TASK: Starting at the line that holds "Image resolution: width=1050", restate every line word for word up to and including the last one in the listing below, and omit all pictures.

DATA:
::::::::
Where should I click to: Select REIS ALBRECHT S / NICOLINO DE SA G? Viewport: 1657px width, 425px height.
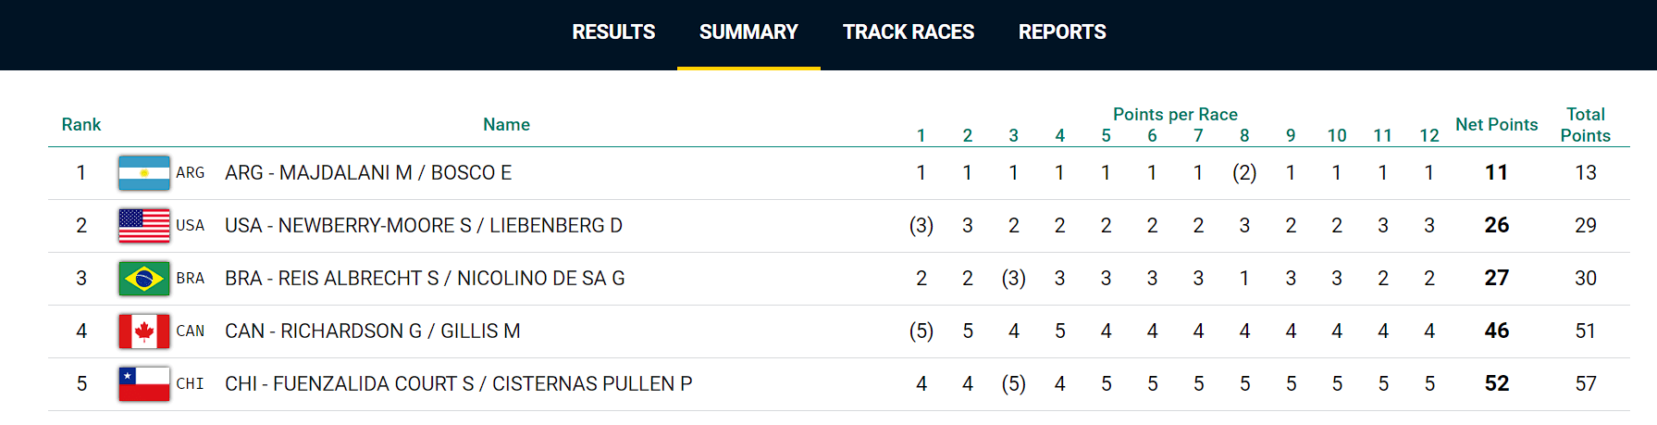425,279
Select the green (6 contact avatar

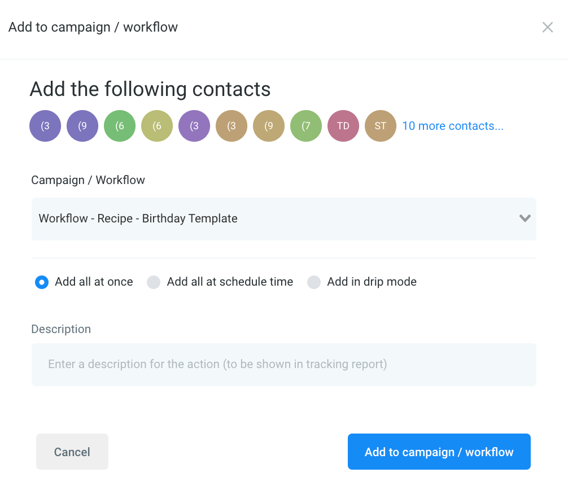pos(120,126)
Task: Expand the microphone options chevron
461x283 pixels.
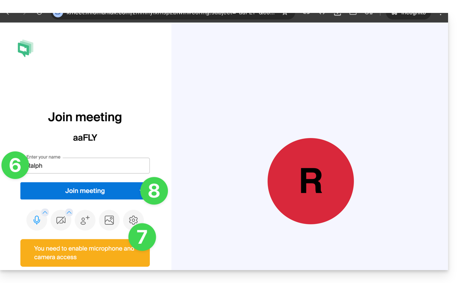Action: tap(45, 212)
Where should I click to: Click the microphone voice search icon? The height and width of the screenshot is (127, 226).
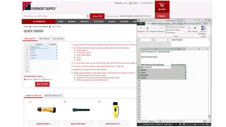88,16
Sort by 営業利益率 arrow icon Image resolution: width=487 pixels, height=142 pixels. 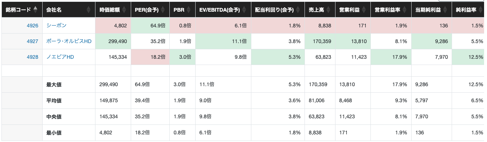pos(405,10)
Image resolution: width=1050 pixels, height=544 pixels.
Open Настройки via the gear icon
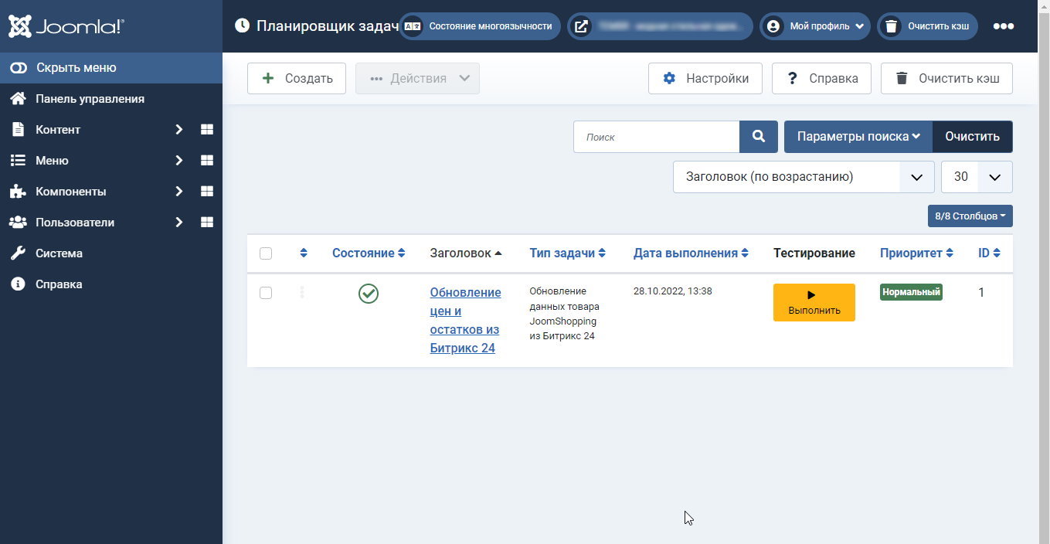pyautogui.click(x=669, y=78)
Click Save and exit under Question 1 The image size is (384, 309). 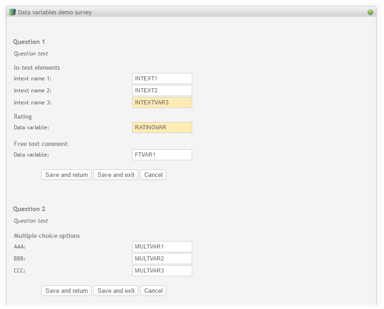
::::::::
TASK RESULT:
Image resolution: width=1050 pixels, height=544 pixels.
Open Настройки via the gear icon
pyautogui.click(x=669, y=78)
Click Save and exit under Question 1 The image size is (384, 309). 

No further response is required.